#### Required action
Scan the entries below for lines holding "name". Give the number of such lines alone.

[[ Provided entries, beginning ]]

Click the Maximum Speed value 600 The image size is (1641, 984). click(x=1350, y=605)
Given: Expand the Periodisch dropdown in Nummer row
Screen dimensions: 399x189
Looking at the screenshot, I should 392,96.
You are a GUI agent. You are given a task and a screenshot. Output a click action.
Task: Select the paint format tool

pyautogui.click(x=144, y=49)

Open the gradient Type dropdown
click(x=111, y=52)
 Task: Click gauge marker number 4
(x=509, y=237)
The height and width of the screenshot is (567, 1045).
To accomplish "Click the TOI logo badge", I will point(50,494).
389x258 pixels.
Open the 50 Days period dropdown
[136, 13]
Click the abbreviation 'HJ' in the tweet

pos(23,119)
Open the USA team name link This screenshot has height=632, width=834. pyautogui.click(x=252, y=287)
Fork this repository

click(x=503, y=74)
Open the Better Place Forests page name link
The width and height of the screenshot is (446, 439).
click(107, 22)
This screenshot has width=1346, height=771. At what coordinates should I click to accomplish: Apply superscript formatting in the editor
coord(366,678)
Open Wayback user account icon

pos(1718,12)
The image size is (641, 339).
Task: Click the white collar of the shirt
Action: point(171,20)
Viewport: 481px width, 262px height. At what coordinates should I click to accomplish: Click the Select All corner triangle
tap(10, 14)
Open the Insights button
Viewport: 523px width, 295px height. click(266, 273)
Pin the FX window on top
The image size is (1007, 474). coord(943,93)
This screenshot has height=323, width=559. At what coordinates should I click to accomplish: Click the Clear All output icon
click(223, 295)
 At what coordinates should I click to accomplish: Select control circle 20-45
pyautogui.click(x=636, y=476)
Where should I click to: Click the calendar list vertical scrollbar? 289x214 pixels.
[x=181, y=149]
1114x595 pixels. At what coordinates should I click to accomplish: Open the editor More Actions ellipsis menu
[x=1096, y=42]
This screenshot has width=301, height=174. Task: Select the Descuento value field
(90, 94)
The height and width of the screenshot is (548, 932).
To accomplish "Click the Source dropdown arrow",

[[ Provided entries, end ]]

#### Solution to the exercise
2